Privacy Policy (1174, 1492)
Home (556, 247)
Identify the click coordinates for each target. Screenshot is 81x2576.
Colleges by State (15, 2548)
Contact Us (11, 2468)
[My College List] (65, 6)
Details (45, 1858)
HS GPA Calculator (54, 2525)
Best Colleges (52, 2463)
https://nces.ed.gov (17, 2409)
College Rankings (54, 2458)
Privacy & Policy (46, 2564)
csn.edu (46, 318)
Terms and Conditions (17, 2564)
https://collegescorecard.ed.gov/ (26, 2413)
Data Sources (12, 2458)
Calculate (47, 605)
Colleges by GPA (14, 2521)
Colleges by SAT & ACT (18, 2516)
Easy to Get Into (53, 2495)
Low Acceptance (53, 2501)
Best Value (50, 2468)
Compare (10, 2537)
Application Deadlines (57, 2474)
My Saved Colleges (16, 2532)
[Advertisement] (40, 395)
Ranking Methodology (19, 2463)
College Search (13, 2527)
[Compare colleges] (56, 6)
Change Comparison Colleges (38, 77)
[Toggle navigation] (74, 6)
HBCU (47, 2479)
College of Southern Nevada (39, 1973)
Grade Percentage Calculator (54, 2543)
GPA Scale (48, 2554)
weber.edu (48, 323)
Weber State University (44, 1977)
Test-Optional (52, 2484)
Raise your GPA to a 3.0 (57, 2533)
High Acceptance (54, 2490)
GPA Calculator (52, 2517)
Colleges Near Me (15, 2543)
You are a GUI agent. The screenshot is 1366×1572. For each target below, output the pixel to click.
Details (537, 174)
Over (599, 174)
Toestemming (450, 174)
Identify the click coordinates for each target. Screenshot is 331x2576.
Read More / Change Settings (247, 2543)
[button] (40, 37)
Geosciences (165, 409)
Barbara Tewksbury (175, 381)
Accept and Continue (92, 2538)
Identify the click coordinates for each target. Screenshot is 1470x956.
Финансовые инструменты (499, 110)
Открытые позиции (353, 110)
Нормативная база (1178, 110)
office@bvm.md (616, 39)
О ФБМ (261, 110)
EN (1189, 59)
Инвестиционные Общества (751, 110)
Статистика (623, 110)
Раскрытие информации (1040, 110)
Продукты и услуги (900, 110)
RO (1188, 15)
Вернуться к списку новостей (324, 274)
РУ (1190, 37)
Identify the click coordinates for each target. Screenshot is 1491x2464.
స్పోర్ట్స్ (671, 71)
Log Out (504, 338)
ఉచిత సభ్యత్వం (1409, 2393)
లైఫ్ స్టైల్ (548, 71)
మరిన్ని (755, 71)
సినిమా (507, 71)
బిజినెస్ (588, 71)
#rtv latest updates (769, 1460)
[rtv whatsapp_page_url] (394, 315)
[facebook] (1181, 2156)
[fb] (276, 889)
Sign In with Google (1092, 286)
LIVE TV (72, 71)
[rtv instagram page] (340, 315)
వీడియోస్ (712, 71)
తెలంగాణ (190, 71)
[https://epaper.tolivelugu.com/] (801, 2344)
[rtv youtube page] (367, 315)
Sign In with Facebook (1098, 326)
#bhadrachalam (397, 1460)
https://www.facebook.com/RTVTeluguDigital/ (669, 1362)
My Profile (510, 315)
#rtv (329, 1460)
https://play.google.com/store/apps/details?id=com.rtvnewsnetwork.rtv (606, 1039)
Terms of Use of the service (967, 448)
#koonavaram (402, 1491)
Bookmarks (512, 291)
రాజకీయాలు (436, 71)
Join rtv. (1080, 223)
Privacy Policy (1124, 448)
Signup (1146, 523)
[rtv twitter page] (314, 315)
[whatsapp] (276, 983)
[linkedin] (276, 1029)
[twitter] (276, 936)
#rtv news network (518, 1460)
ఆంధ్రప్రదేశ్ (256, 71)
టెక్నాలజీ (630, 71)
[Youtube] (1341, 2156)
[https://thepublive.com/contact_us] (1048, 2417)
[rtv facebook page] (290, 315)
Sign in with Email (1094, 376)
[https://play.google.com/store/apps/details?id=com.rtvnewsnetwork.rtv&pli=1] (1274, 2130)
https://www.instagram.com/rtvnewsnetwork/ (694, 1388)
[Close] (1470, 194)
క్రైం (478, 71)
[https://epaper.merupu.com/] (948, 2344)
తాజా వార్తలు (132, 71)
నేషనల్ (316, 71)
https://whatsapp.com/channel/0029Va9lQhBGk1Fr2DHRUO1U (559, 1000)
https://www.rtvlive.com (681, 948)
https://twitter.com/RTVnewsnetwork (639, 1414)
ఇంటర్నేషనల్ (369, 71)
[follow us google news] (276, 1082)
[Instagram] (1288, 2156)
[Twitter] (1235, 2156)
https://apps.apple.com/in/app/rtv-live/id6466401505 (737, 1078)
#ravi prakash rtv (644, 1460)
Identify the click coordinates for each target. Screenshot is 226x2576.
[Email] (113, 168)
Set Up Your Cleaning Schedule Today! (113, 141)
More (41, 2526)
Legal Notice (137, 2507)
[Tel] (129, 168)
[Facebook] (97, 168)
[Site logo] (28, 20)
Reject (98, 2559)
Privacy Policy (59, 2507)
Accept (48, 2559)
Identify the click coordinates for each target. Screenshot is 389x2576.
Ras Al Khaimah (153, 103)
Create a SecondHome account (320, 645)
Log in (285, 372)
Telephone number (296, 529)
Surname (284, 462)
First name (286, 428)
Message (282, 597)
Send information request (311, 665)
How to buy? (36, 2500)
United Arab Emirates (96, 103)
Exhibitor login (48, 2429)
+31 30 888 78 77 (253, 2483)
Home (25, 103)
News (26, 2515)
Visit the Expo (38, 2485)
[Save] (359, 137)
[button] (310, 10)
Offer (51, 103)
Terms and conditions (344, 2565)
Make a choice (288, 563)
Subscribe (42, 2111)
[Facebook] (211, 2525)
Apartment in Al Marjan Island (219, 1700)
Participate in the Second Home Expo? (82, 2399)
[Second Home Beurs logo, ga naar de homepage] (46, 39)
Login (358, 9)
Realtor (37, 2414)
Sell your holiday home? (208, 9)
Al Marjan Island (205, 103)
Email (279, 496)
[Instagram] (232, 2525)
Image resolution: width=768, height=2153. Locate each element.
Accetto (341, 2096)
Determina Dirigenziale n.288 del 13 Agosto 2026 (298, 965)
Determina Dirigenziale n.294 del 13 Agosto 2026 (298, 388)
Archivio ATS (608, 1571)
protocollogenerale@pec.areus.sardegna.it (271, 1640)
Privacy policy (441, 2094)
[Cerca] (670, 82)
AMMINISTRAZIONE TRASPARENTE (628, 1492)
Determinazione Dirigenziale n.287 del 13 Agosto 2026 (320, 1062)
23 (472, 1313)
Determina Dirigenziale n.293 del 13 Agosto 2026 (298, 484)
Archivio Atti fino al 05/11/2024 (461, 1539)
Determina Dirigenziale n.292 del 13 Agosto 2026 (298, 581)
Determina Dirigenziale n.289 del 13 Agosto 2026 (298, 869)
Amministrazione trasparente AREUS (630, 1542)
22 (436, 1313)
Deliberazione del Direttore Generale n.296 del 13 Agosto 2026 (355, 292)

### DESCRIPTION OF THE TASK
Please copy every line of the data that carries the string "apps".

### ANSWER FOR THE TASK
https://play.google.com/store/apps/details?id=com.rtvnewsnetwork.rtv (606, 1039)
[https://play.google.com/store/apps/details?id=com.rtvnewsnetwork.rtv&pli=1] (1274, 2130)
https://apps.apple.com/in/app/rtv-live/id6466401505 (737, 1078)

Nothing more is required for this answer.